Mom gave a broken laugh. “There’s no money for a war chest in court anyway.”
I stared at them for a long beat, my throat tight.
“I understand wanting to surprise everyone else with this potential big monetary break, but keeping this from Sam and me?” The words came out heavy. “I wouldn’t have known how to fix it. I’m no financial expert, but I could’ve picked up that something was wrong.”
Mom looked away.
Dad’s lips thinned. “We thought we could handle it, that it would even out.”
But nothing had evened out. Everything was different.
I took them in, my parents but strangers in everything except names. And suddenly I wasn’t only angry at what they’d done or that I’d been shut out.
“And you called Vince?” I said, my voice rising with disbelief. “You didn’t trust me or Sam enough to tell us what was going on, but you trusted him?”
The betrayal sat brick-heavy in my chest.
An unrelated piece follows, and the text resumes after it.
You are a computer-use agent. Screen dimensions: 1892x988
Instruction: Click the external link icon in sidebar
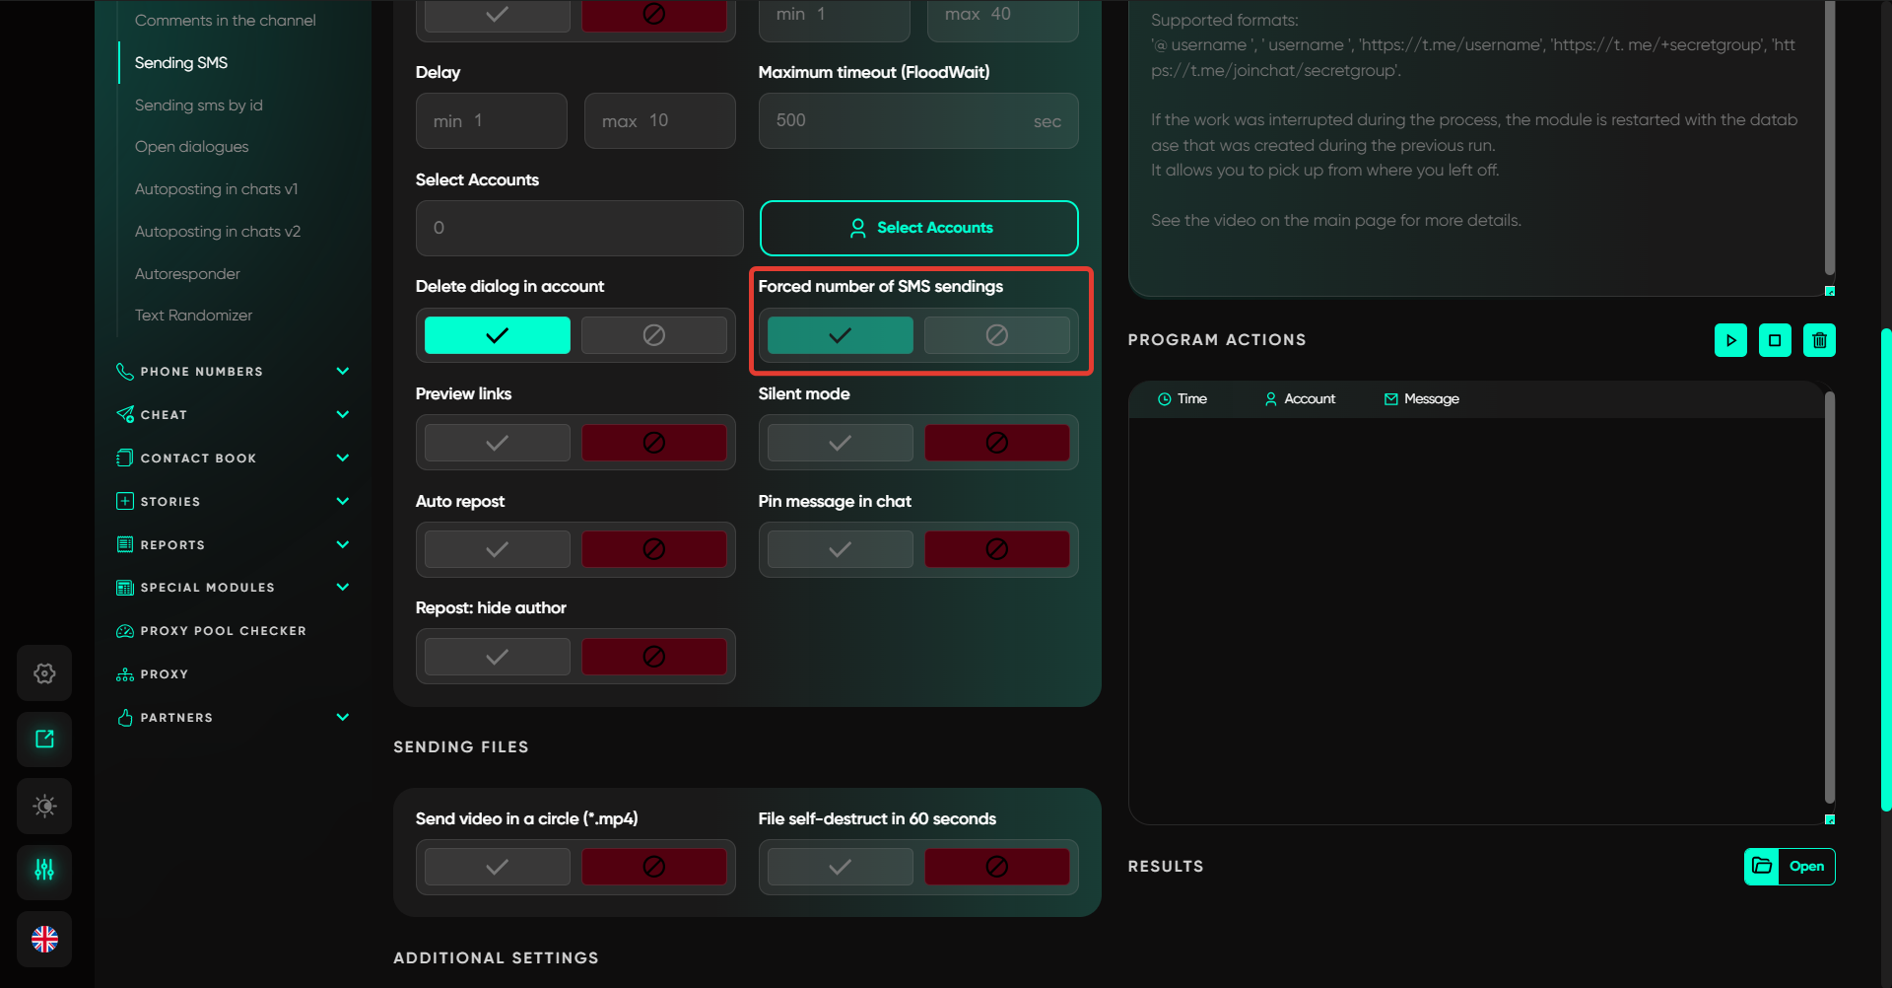[x=44, y=739]
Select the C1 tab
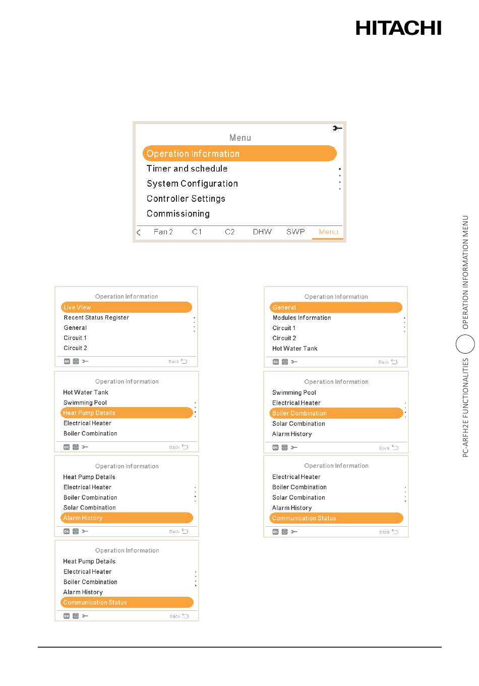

“That guy broke off our engagement for a job, and you still thought he was the person to fix things? That’s just freaking unbelievable.”
Mom looked on.
Dad didn’t say more.
The disappointment sat heavier than the anger now. I went to my room, grabbed my purse, and walked out, not caring that my socks were different colors. I really needed air to hold it together.
And right now, I didn’t even know what together looked like.
I took the bus to the Tahoe West celebration bar’s parking lot and got my car.
Then I drove aimlessly until I pulled into the old Sacramento shopping stretch near Land Park.
The afternoon was warm as I wandered past cute shops and boutiques, windows stacked with vintage Levi’s and band tees, midcentury glassware, and handmade crafts.
I stepped into a store selling indoor plants in color-coded pots. No one expected anything from me here.
That was the point.
I stopped to admire tiny fruit tarts sparkling under glass domes in the bakery window, each one posing so perfectly.
The sugar-crusted kind my Gran used to buy for birthdays.
I didn’t go in, I lingered by the glass window.
A little kid, held by a woman talking on the phone, pressed his nose to the glass, watching too.
The baker behind the counter waved, the kid waved back.
Normal life. Would I ever get back to it?